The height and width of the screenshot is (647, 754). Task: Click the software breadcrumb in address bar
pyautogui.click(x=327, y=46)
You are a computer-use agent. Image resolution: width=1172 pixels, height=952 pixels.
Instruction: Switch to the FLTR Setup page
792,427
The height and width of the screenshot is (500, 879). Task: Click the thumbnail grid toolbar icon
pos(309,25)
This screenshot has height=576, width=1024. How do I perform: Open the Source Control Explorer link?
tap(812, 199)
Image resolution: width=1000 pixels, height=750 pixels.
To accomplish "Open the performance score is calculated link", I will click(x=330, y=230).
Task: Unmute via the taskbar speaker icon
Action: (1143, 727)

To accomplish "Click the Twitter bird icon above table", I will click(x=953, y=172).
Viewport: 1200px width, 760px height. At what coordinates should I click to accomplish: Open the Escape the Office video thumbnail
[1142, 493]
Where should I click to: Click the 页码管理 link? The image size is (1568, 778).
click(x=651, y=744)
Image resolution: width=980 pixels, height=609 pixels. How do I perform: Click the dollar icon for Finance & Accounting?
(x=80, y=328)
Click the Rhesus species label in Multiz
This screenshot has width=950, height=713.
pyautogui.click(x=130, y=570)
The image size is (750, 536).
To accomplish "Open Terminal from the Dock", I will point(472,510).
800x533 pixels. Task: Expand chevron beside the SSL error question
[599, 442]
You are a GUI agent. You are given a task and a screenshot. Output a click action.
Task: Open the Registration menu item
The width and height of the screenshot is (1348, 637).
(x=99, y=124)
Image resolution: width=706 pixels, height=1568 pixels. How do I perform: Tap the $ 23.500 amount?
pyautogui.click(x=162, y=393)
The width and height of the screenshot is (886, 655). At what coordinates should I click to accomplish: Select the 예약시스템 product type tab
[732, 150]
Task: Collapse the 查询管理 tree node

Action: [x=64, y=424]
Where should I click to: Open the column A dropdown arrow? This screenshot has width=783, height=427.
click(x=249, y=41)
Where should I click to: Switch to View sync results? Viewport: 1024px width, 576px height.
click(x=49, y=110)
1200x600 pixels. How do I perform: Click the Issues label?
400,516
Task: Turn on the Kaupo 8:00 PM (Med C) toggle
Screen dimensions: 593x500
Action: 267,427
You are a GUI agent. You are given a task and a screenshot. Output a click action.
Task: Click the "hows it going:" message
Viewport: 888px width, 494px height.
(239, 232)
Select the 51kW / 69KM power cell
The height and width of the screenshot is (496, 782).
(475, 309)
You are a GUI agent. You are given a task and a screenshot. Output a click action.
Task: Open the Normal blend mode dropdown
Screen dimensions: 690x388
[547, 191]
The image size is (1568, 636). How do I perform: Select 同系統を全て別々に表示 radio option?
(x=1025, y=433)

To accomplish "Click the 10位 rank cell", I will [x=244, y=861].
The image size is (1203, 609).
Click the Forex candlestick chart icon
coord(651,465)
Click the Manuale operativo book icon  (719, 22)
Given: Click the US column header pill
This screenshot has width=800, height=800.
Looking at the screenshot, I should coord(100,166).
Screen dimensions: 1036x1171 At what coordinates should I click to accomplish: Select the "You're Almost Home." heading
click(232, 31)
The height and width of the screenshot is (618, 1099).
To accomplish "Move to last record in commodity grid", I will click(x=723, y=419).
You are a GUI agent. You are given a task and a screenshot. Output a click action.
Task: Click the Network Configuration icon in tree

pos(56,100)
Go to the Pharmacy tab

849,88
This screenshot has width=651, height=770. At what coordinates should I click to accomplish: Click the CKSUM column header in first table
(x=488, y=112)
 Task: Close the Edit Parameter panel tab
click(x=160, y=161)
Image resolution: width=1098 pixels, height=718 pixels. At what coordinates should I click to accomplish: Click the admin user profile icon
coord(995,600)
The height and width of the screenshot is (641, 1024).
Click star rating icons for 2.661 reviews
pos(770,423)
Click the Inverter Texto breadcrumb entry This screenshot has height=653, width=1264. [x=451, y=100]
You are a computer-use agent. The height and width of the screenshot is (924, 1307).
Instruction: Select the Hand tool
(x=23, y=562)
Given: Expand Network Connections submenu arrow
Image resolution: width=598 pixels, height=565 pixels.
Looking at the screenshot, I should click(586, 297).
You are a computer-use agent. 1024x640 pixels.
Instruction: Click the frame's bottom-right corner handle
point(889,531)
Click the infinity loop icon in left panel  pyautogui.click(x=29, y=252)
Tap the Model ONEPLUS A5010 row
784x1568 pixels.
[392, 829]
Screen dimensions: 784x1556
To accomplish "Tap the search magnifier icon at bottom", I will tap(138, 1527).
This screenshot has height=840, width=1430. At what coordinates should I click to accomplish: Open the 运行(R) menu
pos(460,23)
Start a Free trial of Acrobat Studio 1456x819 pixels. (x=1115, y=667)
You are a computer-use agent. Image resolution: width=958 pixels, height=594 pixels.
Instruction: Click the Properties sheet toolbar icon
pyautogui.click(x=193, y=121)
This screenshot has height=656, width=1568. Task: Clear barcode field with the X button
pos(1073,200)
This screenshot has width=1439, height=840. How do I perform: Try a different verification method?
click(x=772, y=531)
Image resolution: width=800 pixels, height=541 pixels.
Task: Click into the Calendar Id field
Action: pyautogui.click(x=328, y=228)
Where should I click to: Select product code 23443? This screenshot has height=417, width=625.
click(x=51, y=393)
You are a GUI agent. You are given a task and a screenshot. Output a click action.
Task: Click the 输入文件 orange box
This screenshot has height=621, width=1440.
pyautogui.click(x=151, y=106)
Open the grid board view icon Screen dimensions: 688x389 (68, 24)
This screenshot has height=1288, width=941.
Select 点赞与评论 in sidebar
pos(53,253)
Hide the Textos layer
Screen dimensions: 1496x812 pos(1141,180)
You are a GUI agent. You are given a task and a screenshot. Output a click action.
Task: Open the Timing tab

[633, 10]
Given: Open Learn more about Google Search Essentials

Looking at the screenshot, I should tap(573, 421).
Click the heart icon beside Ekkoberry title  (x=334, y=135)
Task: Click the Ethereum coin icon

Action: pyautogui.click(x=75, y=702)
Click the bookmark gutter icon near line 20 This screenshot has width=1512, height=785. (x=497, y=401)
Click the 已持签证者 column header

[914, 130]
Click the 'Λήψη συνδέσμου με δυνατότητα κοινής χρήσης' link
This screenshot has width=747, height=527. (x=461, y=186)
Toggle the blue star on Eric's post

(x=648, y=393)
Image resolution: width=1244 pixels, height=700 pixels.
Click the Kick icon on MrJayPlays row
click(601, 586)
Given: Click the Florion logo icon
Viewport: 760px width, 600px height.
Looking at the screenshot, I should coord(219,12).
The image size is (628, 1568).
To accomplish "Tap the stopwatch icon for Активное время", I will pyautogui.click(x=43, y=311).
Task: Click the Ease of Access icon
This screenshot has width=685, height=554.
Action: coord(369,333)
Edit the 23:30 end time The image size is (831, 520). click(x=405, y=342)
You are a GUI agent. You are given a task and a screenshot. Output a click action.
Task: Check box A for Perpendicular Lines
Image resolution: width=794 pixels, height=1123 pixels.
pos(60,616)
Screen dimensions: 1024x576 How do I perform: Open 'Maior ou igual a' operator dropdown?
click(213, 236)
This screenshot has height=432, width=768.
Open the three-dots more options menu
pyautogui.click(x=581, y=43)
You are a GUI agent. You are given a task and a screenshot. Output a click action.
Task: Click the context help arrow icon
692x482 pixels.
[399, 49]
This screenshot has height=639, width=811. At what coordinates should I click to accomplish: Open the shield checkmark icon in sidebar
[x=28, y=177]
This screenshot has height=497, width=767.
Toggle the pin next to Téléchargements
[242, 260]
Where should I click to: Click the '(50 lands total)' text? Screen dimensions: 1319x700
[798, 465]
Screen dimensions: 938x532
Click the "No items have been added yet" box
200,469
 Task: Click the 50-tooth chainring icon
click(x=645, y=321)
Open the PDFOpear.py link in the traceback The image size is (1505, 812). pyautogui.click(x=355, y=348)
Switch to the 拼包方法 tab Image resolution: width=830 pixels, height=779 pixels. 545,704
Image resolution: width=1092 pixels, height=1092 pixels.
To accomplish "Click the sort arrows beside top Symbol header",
====
__Task directions__:
Copy each line of the listing that contains "computer".

__Answer space__:
You are a computer-use agent. Image resolution: width=1172 pixels, height=952 pixels.
You are a computer-use agent. The height and width of the screenshot is (924, 1307).
You are a computer-use agent. 1024x640 pixels.
You are a computer-use agent. Image resolution: width=958 pixels, height=594 pixels.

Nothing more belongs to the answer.